Problem requirements: Search the data below for the string "with" and copy all lines where it shows up.
####
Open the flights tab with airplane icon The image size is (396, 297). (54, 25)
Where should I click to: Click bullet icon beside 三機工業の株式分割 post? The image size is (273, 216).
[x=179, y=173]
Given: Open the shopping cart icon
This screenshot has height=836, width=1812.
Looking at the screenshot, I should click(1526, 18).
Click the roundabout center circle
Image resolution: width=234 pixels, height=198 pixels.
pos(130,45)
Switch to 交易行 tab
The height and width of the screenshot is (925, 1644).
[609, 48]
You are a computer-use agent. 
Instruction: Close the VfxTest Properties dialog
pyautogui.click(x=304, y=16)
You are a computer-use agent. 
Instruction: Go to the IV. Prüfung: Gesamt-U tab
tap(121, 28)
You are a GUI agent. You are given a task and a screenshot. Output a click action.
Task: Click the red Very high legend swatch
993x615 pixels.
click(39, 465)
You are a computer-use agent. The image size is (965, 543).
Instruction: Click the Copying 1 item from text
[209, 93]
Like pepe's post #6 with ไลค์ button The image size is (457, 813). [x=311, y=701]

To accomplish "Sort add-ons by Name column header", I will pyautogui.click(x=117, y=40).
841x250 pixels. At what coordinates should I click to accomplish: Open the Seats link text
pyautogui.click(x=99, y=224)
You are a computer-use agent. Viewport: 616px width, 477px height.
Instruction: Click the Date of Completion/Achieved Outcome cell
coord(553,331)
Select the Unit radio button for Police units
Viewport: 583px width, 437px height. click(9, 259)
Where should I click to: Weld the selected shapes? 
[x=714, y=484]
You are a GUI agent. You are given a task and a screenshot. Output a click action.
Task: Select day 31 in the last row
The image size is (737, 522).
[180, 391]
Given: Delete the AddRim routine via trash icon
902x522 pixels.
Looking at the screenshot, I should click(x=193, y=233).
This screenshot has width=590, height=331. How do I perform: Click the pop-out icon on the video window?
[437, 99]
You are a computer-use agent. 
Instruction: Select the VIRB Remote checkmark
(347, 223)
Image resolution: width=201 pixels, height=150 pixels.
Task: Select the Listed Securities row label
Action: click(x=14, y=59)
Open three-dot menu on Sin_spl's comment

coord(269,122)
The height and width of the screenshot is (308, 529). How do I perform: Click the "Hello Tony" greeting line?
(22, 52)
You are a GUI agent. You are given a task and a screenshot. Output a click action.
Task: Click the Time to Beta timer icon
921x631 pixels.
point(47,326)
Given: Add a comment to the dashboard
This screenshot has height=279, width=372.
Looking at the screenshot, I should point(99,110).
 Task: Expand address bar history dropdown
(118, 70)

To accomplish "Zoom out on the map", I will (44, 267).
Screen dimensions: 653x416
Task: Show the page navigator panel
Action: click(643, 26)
####
Solution to this task:
Open the flights tab with airplane icon The image size is (396, 297). (54, 25)
Like pepe's post #6 with ไลค์ button The image size is (457, 813). [x=311, y=701]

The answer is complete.